Faceting
Faceting enables counting and categorizing search results by field values. It is commonly used to build navigation filters in search UIs (e.g., “Electronics (42)”, “Books (18)”).
Concepts
FacetPath
A FacetPath represents a hierarchical facet value. For example, a product category “Electronics > Computers > Laptops” is a facet path with three levels.
#![allow(unused)]
fn main() {
use laurus::lexical::search::features::facet::FacetPath;
// Single-level facet
let facet = FacetPath::from_value("category", "Electronics");
// Hierarchical facet from components
let facet = FacetPath::new("category", vec![
"Electronics".to_string(),
"Computers".to_string(),
"Laptops".to_string(),
]);
// From a delimited string
let facet = FacetPath::from_delimited("category", "Electronics/Computers/Laptops", "/");
}
FacetPath Methods
| Method | Description |
|---|---|
new(field, path) | Create a facet path from field name and path components |
from_value(field, value) | Create a single-level facet |
from_delimited(field, path_str, delimiter) | Parse a delimited path string |
depth() | Number of levels in the path |
is_parent_of(other) | Check if this path is a parent of another |
parent() | Get the parent path (one level up) |
child(component) | Create a child path by appending a component |
to_string_with_delimiter(delimiter) | Convert to a delimited string |
FacetCount
FacetCount represents the result of a facet aggregation:
#![allow(unused)]
fn main() {
pub struct FacetCount {
pub path: FacetPath,
pub count: u64,
pub children: Vec<FacetCount>,
}
}
| Field | Type | Description |
|---|---|---|
path | FacetPath | The facet value |
count | u64 | Number of matching documents |
children | Vec<FacetCount> | Child facets for hierarchical drill-down |
Example: Hierarchical Facets
Category
├── Electronics (42)
│ ├── Computers (18)
│ │ ├── Laptops (12)
│ │ └── Desktops (6)
│ └── Phones (24)
└── Books (35)
├── Fiction (20)
└── Non-Fiction (15)
Each node in this tree corresponds to a FacetCount with its children populated for drill-down navigation.
Use Cases
- E-commerce: Filter by category, brand, price range, rating
- Document search: Filter by author, department, date range, document type
- Content management: Filter by tags, topics, content status
Performance
Facet counts are read from each field’s DocValues column, not from the stored document.
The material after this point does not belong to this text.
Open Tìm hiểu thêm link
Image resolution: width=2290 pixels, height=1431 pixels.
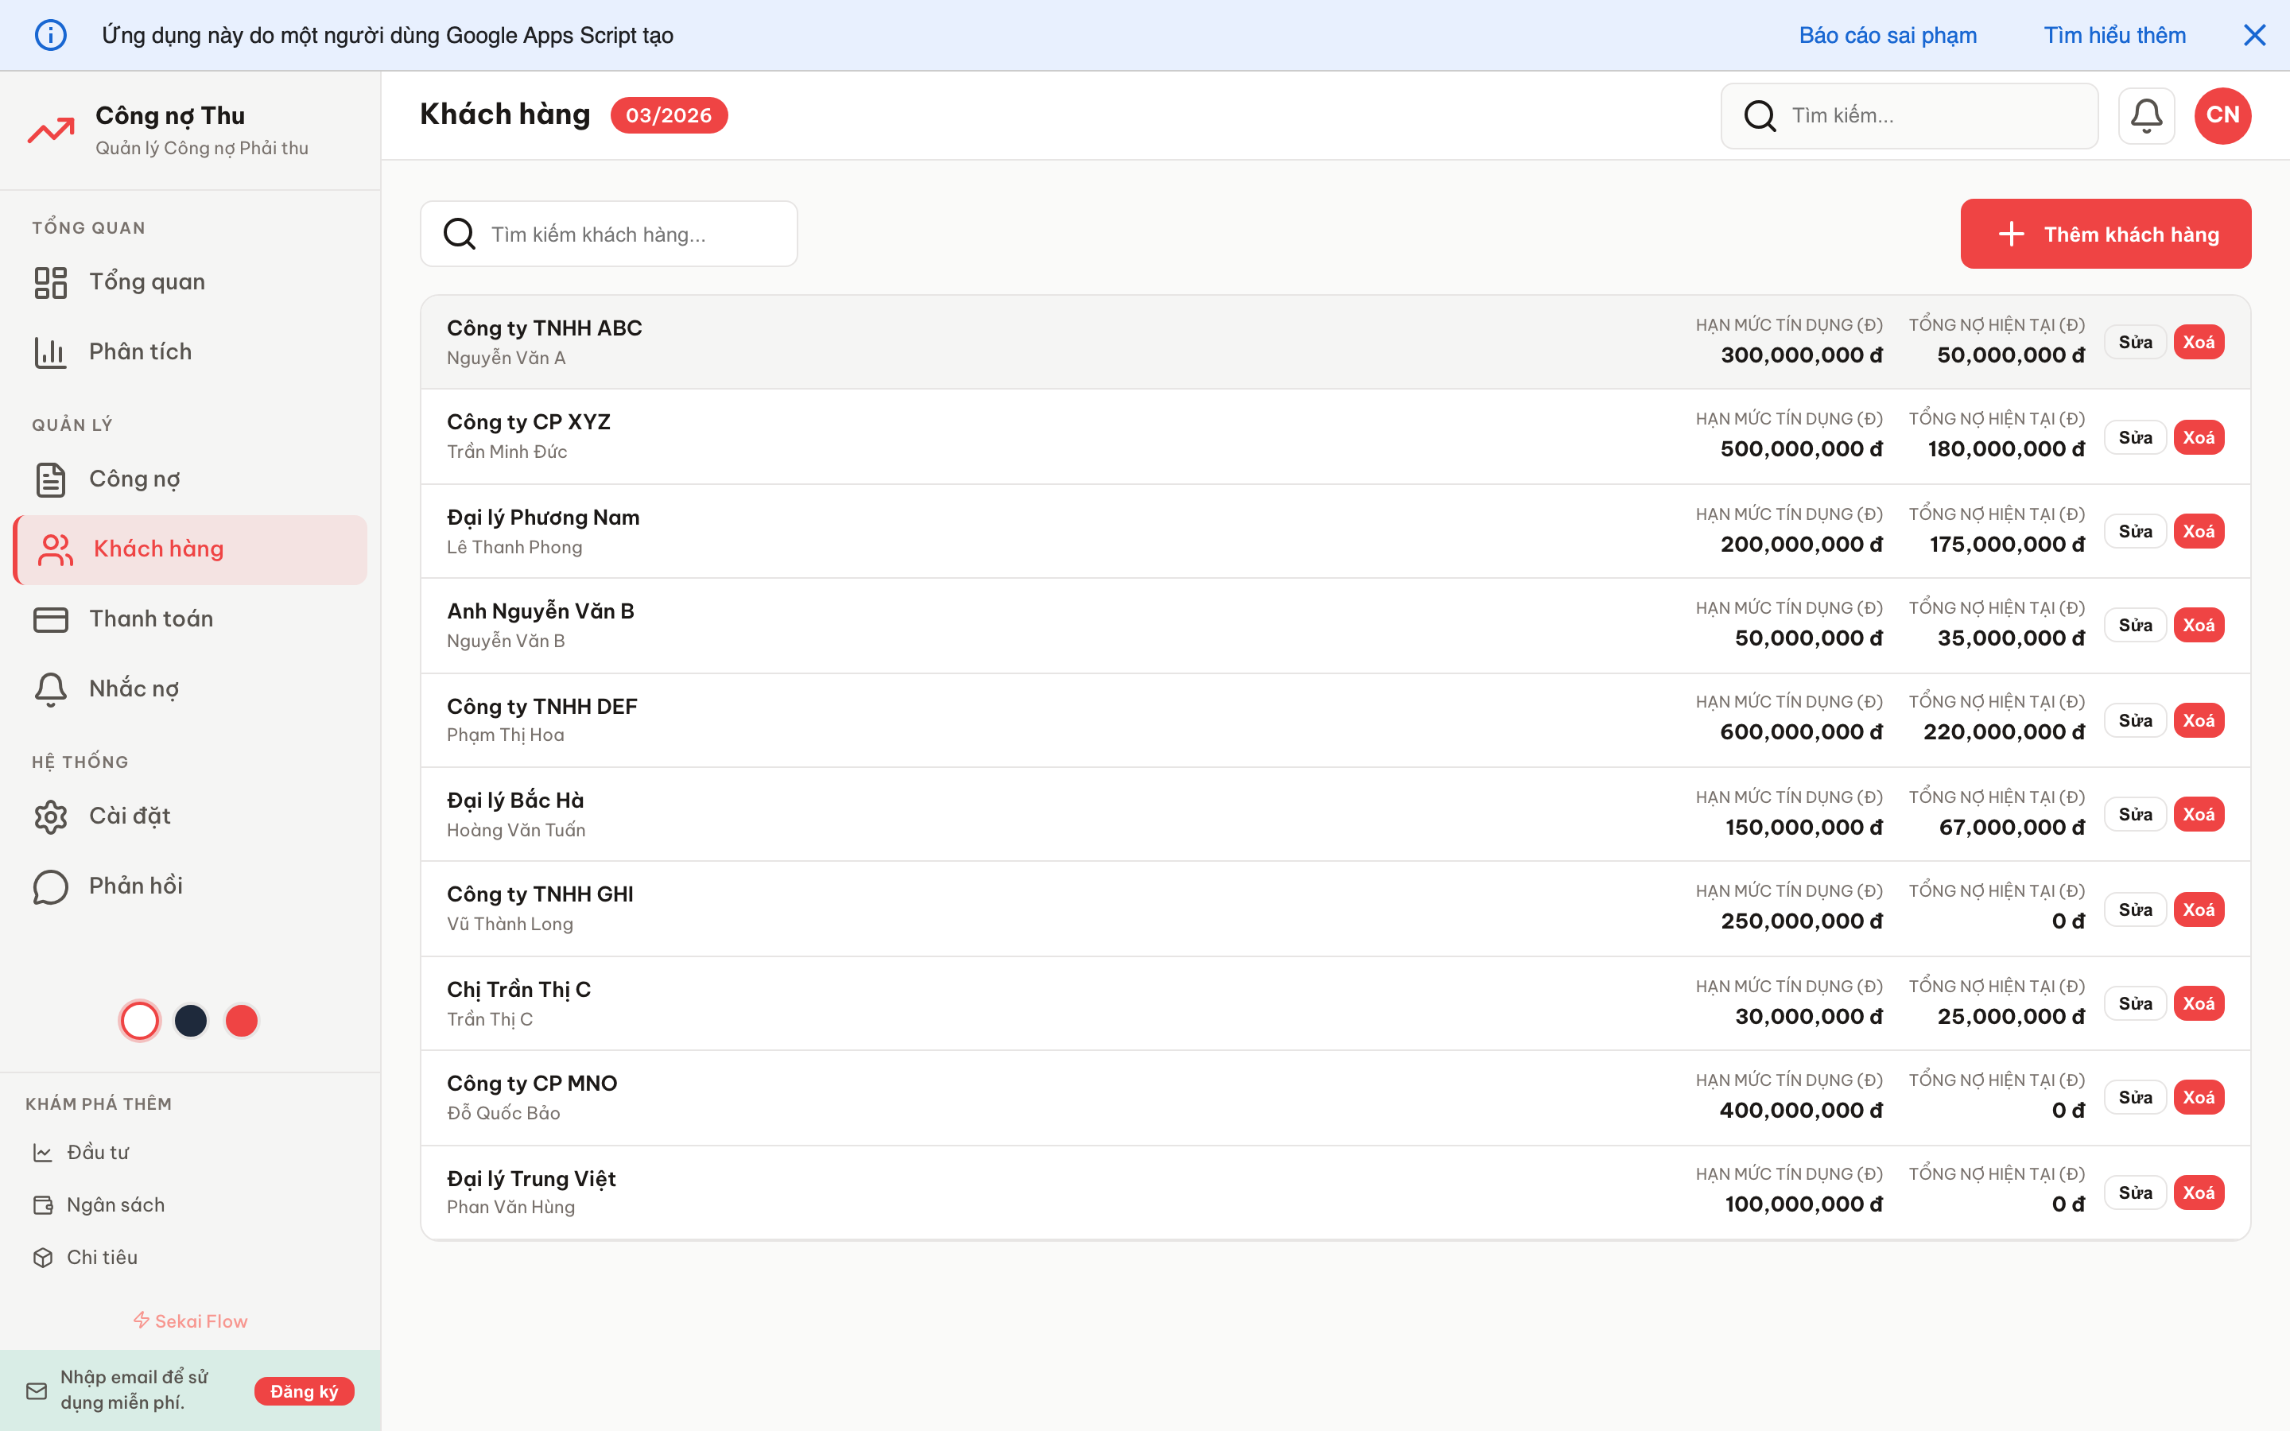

For every collected hit the collector reads only the facet field’s value via the per-field DocValues lookup, so it never decodes or clones the whole stored-fields blob when every faceted field has a DocValues column (which is the default — every stored field is written to DocValues at index time). A field that lacks DocValues transparently falls back to the stored document, so results are identical either way; only the read path changes.